DATA SUPPLIED START
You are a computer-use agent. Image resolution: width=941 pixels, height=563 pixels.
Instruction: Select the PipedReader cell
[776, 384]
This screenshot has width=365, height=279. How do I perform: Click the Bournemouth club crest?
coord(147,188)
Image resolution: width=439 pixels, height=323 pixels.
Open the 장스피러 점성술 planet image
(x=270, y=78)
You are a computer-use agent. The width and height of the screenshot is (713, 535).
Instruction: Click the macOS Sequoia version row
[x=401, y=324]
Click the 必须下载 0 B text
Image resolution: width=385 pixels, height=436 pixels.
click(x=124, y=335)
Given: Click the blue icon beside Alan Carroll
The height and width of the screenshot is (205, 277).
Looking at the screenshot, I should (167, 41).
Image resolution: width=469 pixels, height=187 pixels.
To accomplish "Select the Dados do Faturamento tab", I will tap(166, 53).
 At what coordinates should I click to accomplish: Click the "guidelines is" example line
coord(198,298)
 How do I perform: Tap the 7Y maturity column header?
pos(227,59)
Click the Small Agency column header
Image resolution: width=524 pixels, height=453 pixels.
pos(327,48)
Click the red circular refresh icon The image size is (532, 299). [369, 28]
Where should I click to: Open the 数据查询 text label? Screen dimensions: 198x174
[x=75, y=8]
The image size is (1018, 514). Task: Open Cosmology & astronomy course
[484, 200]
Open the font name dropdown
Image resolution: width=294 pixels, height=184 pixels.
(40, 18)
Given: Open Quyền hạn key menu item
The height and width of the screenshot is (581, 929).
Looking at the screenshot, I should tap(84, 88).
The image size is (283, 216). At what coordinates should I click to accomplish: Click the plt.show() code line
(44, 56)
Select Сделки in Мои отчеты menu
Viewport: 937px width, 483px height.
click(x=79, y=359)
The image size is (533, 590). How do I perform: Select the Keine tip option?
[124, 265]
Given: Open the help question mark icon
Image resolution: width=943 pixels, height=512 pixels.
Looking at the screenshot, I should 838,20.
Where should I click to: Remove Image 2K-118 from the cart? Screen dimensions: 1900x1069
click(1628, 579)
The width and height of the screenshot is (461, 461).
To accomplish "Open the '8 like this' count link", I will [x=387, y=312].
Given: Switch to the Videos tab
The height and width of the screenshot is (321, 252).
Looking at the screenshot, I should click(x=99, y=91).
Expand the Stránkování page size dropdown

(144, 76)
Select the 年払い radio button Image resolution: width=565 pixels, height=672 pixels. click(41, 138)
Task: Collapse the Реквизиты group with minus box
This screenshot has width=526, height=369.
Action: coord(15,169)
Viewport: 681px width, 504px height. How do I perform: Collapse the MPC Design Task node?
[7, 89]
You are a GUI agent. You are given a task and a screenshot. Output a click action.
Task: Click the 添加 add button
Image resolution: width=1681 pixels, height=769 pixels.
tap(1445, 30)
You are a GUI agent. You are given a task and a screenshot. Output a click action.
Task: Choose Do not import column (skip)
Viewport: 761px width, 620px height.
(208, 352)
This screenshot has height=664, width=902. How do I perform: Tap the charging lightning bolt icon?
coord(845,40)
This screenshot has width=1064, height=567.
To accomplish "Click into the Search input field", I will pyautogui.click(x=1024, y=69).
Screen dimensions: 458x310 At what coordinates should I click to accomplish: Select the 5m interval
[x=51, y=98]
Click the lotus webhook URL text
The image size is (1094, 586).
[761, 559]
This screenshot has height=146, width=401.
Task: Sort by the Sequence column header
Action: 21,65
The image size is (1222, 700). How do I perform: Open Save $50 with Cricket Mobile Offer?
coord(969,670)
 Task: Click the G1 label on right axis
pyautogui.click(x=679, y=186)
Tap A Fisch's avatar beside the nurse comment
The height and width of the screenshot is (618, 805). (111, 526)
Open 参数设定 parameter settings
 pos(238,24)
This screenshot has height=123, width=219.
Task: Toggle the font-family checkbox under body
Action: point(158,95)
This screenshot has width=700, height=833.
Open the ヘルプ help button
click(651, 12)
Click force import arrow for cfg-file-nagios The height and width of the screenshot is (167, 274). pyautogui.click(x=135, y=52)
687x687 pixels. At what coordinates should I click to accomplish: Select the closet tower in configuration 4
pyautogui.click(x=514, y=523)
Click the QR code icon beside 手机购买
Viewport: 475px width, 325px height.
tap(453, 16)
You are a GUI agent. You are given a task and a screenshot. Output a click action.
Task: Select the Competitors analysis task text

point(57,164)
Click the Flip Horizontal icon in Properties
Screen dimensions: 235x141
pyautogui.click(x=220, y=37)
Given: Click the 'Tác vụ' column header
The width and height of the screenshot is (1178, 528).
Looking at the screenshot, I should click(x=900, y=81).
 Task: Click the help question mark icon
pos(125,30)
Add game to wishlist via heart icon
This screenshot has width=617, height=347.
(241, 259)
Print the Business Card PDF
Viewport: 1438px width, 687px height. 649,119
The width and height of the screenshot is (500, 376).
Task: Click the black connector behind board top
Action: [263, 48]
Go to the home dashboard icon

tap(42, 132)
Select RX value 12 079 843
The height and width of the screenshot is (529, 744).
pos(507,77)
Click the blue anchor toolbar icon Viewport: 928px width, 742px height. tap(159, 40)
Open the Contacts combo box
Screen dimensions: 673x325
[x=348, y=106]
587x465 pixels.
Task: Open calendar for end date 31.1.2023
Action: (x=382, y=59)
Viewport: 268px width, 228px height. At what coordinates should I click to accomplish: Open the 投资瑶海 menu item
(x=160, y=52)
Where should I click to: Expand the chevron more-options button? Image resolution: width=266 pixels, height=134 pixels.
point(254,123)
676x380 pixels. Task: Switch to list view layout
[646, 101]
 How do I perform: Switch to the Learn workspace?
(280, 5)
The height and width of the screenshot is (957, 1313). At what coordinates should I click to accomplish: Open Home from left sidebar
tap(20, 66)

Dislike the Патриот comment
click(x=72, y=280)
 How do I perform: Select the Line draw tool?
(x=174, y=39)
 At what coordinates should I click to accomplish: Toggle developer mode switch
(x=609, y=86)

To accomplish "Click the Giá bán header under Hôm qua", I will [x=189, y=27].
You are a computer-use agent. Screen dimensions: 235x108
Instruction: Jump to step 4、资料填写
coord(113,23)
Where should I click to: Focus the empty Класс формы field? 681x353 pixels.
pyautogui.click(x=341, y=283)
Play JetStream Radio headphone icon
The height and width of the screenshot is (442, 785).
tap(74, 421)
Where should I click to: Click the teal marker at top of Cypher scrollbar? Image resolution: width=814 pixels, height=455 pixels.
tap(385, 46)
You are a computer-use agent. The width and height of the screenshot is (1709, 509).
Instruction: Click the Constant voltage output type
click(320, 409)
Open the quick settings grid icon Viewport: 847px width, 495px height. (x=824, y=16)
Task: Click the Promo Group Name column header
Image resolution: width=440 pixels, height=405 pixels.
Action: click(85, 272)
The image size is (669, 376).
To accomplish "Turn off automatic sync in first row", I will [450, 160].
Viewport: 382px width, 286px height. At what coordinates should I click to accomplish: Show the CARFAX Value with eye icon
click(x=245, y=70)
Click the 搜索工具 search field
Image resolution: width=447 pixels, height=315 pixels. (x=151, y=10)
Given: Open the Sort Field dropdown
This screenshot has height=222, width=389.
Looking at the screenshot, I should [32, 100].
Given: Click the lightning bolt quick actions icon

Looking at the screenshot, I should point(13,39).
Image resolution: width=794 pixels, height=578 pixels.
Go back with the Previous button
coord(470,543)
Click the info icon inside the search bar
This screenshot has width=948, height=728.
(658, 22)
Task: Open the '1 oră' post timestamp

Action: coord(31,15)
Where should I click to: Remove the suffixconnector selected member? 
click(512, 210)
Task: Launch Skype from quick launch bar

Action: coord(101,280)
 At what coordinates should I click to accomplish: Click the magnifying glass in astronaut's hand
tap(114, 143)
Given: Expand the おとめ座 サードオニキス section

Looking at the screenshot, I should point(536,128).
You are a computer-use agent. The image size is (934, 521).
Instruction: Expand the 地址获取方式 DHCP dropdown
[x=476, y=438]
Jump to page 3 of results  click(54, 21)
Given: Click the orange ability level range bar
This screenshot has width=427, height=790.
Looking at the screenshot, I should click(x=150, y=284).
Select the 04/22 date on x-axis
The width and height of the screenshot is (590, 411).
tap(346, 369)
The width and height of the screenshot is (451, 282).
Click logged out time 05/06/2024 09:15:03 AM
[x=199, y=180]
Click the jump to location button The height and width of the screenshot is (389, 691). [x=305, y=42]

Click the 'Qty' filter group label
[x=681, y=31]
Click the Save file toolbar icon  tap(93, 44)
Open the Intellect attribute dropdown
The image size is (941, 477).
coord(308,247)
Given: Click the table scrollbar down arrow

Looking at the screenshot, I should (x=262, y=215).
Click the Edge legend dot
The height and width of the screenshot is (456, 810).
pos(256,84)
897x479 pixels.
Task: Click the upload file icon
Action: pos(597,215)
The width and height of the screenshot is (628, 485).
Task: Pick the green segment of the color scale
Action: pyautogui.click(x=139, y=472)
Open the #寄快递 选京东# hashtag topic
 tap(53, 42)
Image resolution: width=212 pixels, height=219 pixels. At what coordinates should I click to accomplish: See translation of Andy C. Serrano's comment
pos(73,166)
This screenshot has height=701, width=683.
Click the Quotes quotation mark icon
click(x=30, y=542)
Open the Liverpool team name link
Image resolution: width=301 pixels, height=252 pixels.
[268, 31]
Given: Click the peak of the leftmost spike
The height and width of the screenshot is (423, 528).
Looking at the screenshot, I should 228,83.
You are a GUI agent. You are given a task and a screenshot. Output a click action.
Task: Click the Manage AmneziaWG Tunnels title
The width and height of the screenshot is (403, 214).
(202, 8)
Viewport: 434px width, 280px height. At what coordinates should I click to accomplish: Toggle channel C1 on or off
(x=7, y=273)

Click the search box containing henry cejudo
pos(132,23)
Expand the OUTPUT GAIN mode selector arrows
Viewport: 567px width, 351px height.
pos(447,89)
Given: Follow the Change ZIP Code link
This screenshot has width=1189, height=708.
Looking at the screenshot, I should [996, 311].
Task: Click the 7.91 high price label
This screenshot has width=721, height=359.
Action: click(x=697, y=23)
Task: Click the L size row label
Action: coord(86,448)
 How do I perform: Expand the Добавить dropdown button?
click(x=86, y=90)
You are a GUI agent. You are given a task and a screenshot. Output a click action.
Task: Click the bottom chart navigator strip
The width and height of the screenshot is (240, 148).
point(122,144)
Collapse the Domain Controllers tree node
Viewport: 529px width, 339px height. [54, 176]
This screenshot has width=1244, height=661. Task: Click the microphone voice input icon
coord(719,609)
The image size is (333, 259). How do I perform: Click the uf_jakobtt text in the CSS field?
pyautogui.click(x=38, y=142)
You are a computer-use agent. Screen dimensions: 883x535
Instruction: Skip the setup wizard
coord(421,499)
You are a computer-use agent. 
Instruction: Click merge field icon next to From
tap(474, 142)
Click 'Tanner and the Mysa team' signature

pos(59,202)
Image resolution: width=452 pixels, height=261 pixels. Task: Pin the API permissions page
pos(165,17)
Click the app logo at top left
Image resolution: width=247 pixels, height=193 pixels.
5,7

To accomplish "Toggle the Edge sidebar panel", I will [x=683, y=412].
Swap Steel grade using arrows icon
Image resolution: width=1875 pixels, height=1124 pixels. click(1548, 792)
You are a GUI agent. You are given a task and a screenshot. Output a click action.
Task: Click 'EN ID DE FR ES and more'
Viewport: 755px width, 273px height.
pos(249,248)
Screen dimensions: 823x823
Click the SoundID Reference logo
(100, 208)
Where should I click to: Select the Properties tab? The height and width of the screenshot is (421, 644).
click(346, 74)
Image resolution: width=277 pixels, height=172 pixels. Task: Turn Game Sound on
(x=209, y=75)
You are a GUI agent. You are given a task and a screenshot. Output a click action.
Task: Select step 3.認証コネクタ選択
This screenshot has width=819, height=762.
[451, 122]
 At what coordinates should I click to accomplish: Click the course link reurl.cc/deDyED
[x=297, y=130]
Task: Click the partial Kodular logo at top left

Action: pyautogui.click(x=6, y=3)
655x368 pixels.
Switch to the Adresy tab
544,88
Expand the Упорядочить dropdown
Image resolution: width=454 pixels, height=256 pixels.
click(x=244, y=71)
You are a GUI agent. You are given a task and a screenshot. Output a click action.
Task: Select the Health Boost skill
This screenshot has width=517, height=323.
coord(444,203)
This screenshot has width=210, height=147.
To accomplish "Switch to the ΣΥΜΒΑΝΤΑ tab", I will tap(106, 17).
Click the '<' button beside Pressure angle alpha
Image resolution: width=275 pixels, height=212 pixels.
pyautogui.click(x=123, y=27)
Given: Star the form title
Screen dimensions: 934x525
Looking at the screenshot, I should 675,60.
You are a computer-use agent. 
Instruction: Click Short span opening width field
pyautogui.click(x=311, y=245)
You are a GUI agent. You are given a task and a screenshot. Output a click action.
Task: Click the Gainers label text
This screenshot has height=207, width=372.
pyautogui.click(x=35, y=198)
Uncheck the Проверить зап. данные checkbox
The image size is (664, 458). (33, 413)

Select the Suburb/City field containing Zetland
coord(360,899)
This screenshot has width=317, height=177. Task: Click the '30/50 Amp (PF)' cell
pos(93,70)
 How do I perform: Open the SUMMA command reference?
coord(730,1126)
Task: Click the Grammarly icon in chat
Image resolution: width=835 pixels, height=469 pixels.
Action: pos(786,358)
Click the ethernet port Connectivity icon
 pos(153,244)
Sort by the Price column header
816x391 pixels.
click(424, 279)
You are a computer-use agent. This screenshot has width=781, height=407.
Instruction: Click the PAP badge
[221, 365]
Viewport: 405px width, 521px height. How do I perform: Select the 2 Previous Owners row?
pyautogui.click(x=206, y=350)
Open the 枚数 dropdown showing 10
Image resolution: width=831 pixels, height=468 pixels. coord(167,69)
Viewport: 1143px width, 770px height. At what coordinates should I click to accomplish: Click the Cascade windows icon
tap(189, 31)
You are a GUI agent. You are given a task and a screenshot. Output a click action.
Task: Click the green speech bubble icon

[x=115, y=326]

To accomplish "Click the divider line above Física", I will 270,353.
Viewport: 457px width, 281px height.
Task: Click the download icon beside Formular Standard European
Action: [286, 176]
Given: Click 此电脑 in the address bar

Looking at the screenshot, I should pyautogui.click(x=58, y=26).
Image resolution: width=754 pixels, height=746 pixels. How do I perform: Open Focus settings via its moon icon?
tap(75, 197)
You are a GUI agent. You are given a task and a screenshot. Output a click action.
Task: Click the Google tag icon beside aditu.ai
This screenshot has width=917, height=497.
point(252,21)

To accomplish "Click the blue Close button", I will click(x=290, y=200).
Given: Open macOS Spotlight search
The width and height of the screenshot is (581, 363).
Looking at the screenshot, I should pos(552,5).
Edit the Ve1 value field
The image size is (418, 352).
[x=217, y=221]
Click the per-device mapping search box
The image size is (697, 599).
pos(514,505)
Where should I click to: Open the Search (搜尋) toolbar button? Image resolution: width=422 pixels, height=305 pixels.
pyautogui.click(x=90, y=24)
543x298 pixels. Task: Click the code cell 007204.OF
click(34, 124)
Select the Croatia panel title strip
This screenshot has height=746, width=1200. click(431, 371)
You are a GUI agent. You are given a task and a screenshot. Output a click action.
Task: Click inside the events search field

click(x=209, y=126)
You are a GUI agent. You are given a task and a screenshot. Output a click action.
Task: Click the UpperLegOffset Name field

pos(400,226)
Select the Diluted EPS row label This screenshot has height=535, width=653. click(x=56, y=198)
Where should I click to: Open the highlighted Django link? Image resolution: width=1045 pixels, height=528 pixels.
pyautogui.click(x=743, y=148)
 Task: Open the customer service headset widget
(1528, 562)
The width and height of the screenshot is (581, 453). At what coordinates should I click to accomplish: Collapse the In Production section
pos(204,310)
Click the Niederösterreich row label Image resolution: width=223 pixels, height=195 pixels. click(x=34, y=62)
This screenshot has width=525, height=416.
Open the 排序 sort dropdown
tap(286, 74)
DATA SUPPLIED END
§ **BRIEF**
When a line of the entries contains the word "Edge", it counts toward the total; reply with that total alone.

§ **TASK RESPONSE**
2